On January 27, 2014, the Supreme Court of the United States decided Air Wisconsin Airlines Corp. v. Hoeper, No. 12-315, holding that the immunity exception under the Aviation and Transportation Security Act (ATSA), which grants airlines and their employees immunity against civil liability for reporting suspicious behavior, may not be denied to materially true statements.
William Hoeper was a pilot for Air Wisconsin Airlines Corporation who reacted angrily after repeatedly failing required simulator training. An Air Wisconsin manager booked Hoeper on a flight from the test location to Hoeper's home in Denver, and then consulted with other airline officials and determined that Hoeper's behavior warranted termination. Given Hoeper's outburst, his impending termination, the history of assaults by disgruntled airline employees, and the chance that he might be armed, the airline decided to notify the Transportation Security Administration (TSA) of the situation.

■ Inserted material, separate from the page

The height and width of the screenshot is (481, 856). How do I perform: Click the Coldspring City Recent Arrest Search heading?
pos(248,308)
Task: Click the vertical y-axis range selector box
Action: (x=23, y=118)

During the call to TSA, the manager stated that Hoeper "may be armed," that the airline was "concerned about his mental stability and the whereabouts of his firearm," and that an "[u]nstable pilot…was terminated today." In response, the TSA removed Hoeper from the plane, searched him, and questioned him about the location of his gun. Hoeper eventually boarded a later flight, and Air Wisconsin fired him the next day.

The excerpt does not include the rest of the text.